Gaussian processes: inference#
In the previous chapter we have seen how to generate Gaussian process priors. But what we usually would want to do is inference, i.e. given observed data, we would like to estimate model parameters.
In a typical setting, GP enters GLMMs as a latent variable and the model has the form
\[\begin{split}
\begin{align*}
f(x) &\sim \mathcal{GP}(\mu(x), k(x, x')), \\
y | f &\sim \Pi_i p(y_i \vert f(x_i)).
\end{align*}
\end{split}\]
Here \(\{(x_i, y_i)\}_{i=1}^n\) are pairs of observations \(y_i\), and locations of those observations \(x_i\). The role of \(f(x)\) now is to serve as a latent field capturing dependencies between locations \(x\). The expression \(\Pi_i p(y_i \vert f(x_i))\) provides a likelihood, allowing us to link observed data to the model and enabling parameter inference.

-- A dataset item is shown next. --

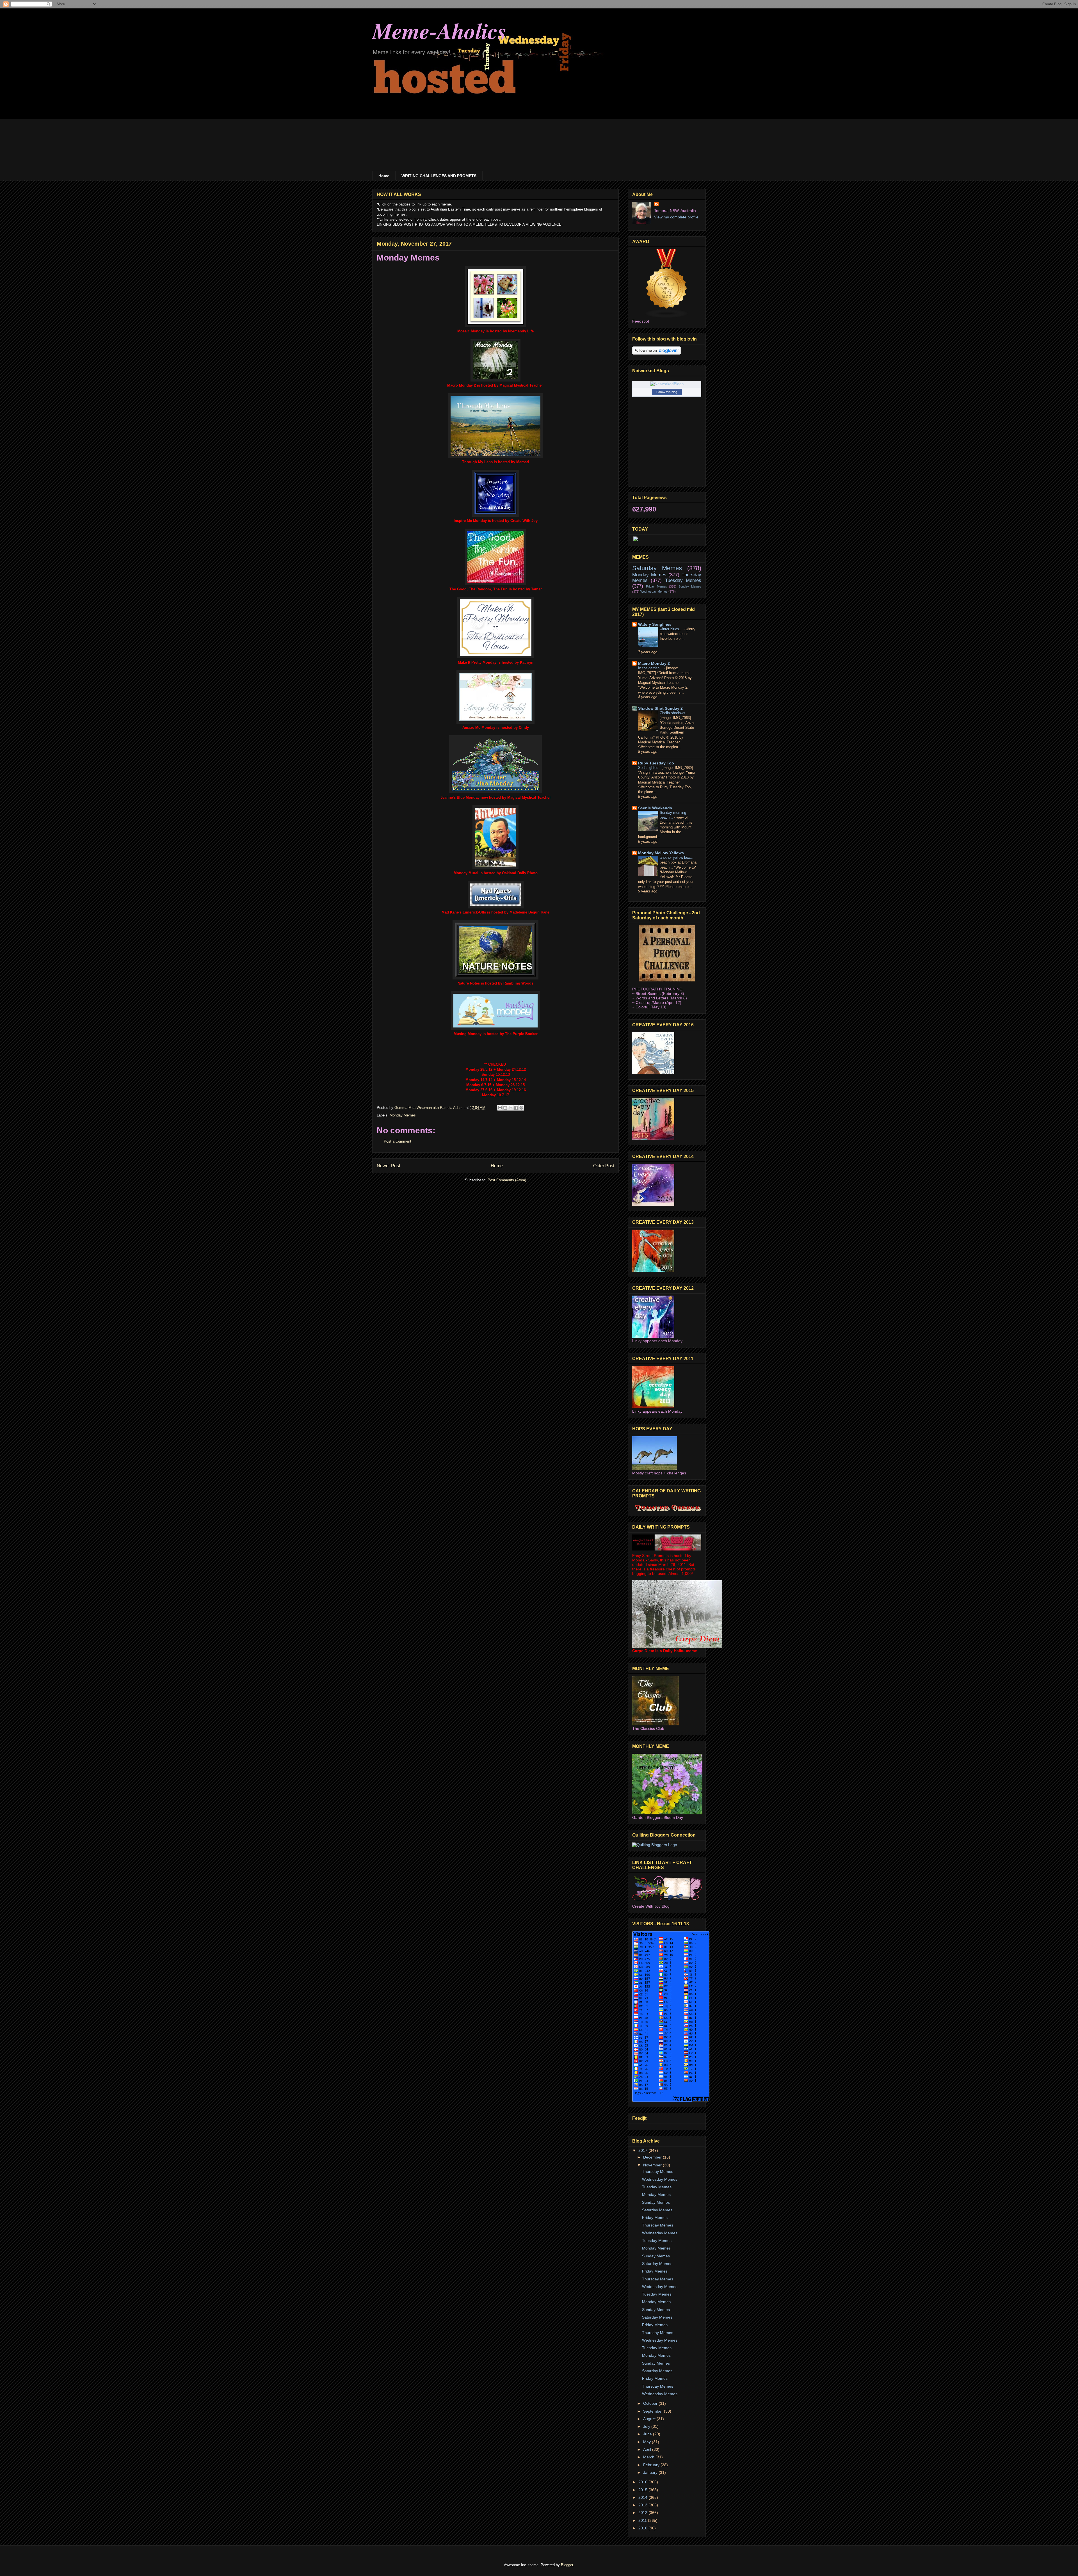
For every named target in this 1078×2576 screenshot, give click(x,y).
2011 (643, 2520)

The task that we usually want to solve is twofold: we want to infer parameters involed in the model, as well as make predictions at unobserved locations \(x_*.\)
Gaussian process regression#
The simplest case of the setting described above is the Gaussian process regression where the outcome variable is modelled as a GP with added noise \(\epsilon\). It assumes that the data consists of pairs \(\{(x_i, y_i)\}_{i=1}^n\) and the likelihood is Gaussian with variance \(\sigma^2_\epsilon:\)
\[\begin{split}
\begin{align*}
f(x) &\sim \mathcal{GP}(\mu(x), k(x, x')),\\
y_i &= f(x_i) + \epsilon_i, \\
\epsilon_i &\sim \mathcal{N}(0, \sigma^2_\epsilon).
\end{align*}
\end{split}\]
We want to obtain estimates at locations \(\{(x_i, y_i)\}_{i=1}^m\). Recall the conditioning formula: if
\[\begin{split}
\begin{align*}
\begin{bmatrix} f_n \\ f_m \end{bmatrix} \sim \mathcal{N}\left(\begin{bmatrix} 0 \\
0\end{bmatrix}, \\
\begin{bmatrix} K_{n n} \quad K_{n m} \\ K_{m n} \quad K_{m m} \end{bmatrix}
\right),
\end{align*}
\end{split}\]
then
\[\begin{split}
\begin{align*}
f_m | f_n &\sim \mathcal{N}(\mu_{m|n}, K_{m|n}),\\
\mu_{m|n} & = K_{mn} K_{nn}^{-1} f_n,\\
K_{m|n} & = K_{mm} - K_{mn} K_{nn}^{-1} K_{nm}
\end{align*}.
\end{split}\]
There is an issue with this formula since due to the noise we can not observe \(f_n\), but we observe \(y_n\) instead. The conditional in this case reads as
\[\begin{split}
\begin{align*}
f_m | y_n &\sim \mathcal{N}(\mu_{m|n}, K_{m|n}),\\
\mu_{m|n} & = K_{mn} (K_{nn} + \sigma^2_\epsilon I )^{-1} y_n,\\
K_{m|n} & = K_{mm} - K_{mn} (K_{nn} + \sigma^2_\epsilon I)^{-1} K_{nm}
\end{align*}.
\end{split}\]
This is the predictive distribution of the Gaussian process.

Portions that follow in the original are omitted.